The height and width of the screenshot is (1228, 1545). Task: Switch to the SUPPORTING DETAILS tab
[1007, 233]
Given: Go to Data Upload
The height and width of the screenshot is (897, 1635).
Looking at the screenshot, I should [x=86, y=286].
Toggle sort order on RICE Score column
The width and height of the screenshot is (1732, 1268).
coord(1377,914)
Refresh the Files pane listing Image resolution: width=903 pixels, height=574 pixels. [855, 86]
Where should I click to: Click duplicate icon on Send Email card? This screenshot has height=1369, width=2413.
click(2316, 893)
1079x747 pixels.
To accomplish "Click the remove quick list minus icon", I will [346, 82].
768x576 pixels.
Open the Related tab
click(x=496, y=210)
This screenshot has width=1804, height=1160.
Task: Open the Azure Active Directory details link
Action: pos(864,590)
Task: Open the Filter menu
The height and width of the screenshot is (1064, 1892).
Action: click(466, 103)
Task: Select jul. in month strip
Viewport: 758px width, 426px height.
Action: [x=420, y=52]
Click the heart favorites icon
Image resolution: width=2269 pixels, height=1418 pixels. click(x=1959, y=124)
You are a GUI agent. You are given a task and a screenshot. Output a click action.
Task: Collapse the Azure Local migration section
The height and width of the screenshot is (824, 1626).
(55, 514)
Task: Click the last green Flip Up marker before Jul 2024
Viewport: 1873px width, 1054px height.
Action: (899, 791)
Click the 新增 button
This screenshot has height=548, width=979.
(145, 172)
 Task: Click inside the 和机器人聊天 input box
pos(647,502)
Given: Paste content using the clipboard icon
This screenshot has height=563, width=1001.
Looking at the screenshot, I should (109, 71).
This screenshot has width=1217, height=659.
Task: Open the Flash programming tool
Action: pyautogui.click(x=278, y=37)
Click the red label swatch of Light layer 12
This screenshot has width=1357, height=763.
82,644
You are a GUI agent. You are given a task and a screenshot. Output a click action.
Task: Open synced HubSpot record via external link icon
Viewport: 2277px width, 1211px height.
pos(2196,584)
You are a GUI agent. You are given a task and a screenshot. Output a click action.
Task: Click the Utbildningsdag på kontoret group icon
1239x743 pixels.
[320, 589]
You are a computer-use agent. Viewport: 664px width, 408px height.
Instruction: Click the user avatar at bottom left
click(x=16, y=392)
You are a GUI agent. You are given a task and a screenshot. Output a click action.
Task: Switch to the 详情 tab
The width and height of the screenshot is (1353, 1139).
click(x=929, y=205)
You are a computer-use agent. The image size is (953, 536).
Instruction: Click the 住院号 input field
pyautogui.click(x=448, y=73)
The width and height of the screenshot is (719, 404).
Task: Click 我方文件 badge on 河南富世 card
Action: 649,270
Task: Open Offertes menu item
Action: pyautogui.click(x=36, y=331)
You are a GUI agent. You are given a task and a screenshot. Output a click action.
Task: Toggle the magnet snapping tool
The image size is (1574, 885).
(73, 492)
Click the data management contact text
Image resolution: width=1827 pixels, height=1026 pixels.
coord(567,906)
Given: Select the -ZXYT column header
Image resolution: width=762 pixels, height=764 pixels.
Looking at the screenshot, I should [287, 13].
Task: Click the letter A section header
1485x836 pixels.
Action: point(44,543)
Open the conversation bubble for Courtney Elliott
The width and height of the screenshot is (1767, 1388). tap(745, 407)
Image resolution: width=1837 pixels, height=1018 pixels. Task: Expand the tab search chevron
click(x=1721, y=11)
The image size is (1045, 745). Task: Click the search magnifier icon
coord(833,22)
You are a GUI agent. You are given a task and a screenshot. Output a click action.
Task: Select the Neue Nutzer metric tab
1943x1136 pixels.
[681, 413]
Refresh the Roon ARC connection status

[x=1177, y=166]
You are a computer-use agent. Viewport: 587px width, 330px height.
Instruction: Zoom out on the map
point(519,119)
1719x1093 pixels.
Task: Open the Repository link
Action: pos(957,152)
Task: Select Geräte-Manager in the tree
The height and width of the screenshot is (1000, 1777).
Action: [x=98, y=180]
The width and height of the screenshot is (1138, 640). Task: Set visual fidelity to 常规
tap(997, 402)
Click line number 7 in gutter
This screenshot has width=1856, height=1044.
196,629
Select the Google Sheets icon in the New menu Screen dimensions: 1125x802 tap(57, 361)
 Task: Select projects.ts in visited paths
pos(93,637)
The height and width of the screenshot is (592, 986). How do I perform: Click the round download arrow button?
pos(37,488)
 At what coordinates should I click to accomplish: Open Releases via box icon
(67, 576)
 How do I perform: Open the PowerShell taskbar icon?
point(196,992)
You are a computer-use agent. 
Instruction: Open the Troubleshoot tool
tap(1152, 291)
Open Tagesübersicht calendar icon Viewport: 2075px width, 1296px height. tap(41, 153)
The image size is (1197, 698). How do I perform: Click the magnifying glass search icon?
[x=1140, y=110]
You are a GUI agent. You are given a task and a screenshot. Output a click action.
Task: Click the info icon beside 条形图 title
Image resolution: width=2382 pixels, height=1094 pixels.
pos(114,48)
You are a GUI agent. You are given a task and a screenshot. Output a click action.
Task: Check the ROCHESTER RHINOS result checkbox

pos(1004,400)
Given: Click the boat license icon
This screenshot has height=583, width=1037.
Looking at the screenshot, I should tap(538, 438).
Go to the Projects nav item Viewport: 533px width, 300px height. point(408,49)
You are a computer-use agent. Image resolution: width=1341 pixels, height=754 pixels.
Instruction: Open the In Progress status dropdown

━━━━━━━━━━━━━━━━━━━━

▶ _ACTIVITY_
Please retype all of the lines above exactly as they stand.

▶ _WRITTEN RESPONSE_
The height and width of the screenshot is (1228, 1545). Task: Switch to the SUPPORTING DETAILS tab
[1007, 233]
Given: Go to Data Upload
The height and width of the screenshot is (897, 1635).
Looking at the screenshot, I should [x=86, y=286].
Toggle sort order on RICE Score column
The width and height of the screenshot is (1732, 1268).
coord(1377,914)
Refresh the Files pane listing Image resolution: width=903 pixels, height=574 pixels. [855, 86]
Where should I click to: Click duplicate icon on Send Email card? This screenshot has height=1369, width=2413.
click(2316, 893)
1079x747 pixels.
To accomplish "Click the remove quick list minus icon", I will [346, 82].
768x576 pixels.
Open the Related tab
click(x=496, y=210)
This screenshot has width=1804, height=1160.
Task: Open the Azure Active Directory details link
Action: pos(864,590)
Task: Open the Filter menu
The height and width of the screenshot is (1064, 1892).
Action: click(466, 103)
Task: Select jul. in month strip
Viewport: 758px width, 426px height.
Action: [x=420, y=52]
Click the heart favorites icon
Image resolution: width=2269 pixels, height=1418 pixels. click(x=1959, y=124)
You are a GUI agent. You are given a task and a screenshot. Output a click action.
Task: Collapse the Azure Local migration section
The height and width of the screenshot is (824, 1626).
(55, 514)
Task: Click the last green Flip Up marker before Jul 2024
Viewport: 1873px width, 1054px height.
Action: (899, 791)
Click the 新增 button
This screenshot has height=548, width=979.
(145, 172)
 Task: Click inside the 和机器人聊天 input box
pos(647,502)
Given: Paste content using the clipboard icon
This screenshot has height=563, width=1001.
Looking at the screenshot, I should (109, 71).
This screenshot has width=1217, height=659.
Task: Open the Flash programming tool
Action: pyautogui.click(x=278, y=37)
Click the red label swatch of Light layer 12
This screenshot has width=1357, height=763.
82,644
You are a GUI agent. You are given a task and a screenshot. Output a click action.
Task: Open synced HubSpot record via external link icon
Viewport: 2277px width, 1211px height.
pos(2196,584)
You are a GUI agent. You are given a task and a screenshot. Output a click action.
Task: Click the Utbildningsdag på kontoret group icon
1239x743 pixels.
[320, 589]
You are a computer-use agent. Viewport: 664px width, 408px height.
Instruction: Click the user avatar at bottom left
click(x=16, y=392)
You are a GUI agent. You are given a task and a screenshot. Output a click action.
Task: Switch to the 详情 tab
The width and height of the screenshot is (1353, 1139).
click(x=929, y=205)
You are a computer-use agent. The image size is (953, 536).
Instruction: Click the 住院号 input field
pyautogui.click(x=448, y=73)
The width and height of the screenshot is (719, 404).
Task: Click 我方文件 badge on 河南富世 card
Action: 649,270
Task: Open Offertes menu item
Action: pyautogui.click(x=36, y=331)
You are a GUI agent. You are given a task and a screenshot. Output a click action.
Task: Toggle the magnet snapping tool
The image size is (1574, 885).
(73, 492)
Click the data management contact text
Image resolution: width=1827 pixels, height=1026 pixels.
coord(567,906)
Given: Select the -ZXYT column header
Image resolution: width=762 pixels, height=764 pixels.
Looking at the screenshot, I should [287, 13].
Task: Click the letter A section header
1485x836 pixels.
Action: point(44,543)
Open the conversation bubble for Courtney Elliott
The width and height of the screenshot is (1767, 1388). tap(745, 407)
Image resolution: width=1837 pixels, height=1018 pixels. Task: Expand the tab search chevron
click(x=1721, y=11)
The image size is (1045, 745). Task: Click the search magnifier icon
coord(833,22)
You are a GUI agent. You are given a task and a screenshot. Output a click action.
Task: Select the Neue Nutzer metric tab
1943x1136 pixels.
[681, 413]
Refresh the Roon ARC connection status

[x=1177, y=166]
You are a computer-use agent. Viewport: 587px width, 330px height.
Instruction: Zoom out on the map
point(519,119)
1719x1093 pixels.
Task: Open the Repository link
Action: pos(957,152)
Task: Select Geräte-Manager in the tree
The height and width of the screenshot is (1000, 1777).
Action: [x=98, y=180]
The width and height of the screenshot is (1138, 640). Task: Set visual fidelity to 常规
tap(997, 402)
Click line number 7 in gutter
This screenshot has width=1856, height=1044.
196,629
Select the Google Sheets icon in the New menu Screen dimensions: 1125x802 tap(57, 361)
 Task: Select projects.ts in visited paths
pos(93,637)
The height and width of the screenshot is (592, 986). How do I perform: Click the round download arrow button?
pos(37,488)
 At what coordinates should I click to accomplish: Open Releases via box icon
(67, 576)
 How do I perform: Open the PowerShell taskbar icon?
point(196,992)
You are a computer-use agent. 
Instruction: Open the Troubleshoot tool
tap(1152, 291)
Open Tagesübersicht calendar icon Viewport: 2075px width, 1296px height. tap(41, 153)
The image size is (1197, 698). How do I perform: Click the magnifying glass search icon?
[x=1140, y=110]
You are a GUI agent. You are given a task and a screenshot. Output a click action.
Task: Click the info icon beside 条形图 title
Image resolution: width=2382 pixels, height=1094 pixels.
pos(114,48)
You are a GUI agent. You are given a task and a screenshot. Output a click action.
Task: Check the ROCHESTER RHINOS result checkbox

pos(1004,400)
Given: Click the boat license icon
This screenshot has height=583, width=1037.
Looking at the screenshot, I should tap(538, 438).
Go to the Projects nav item Viewport: 533px width, 300px height. point(408,49)
You are a computer-use agent. Image resolution: width=1341 pixels, height=754 pixels.
Instruction: Open the In Progress status dropdown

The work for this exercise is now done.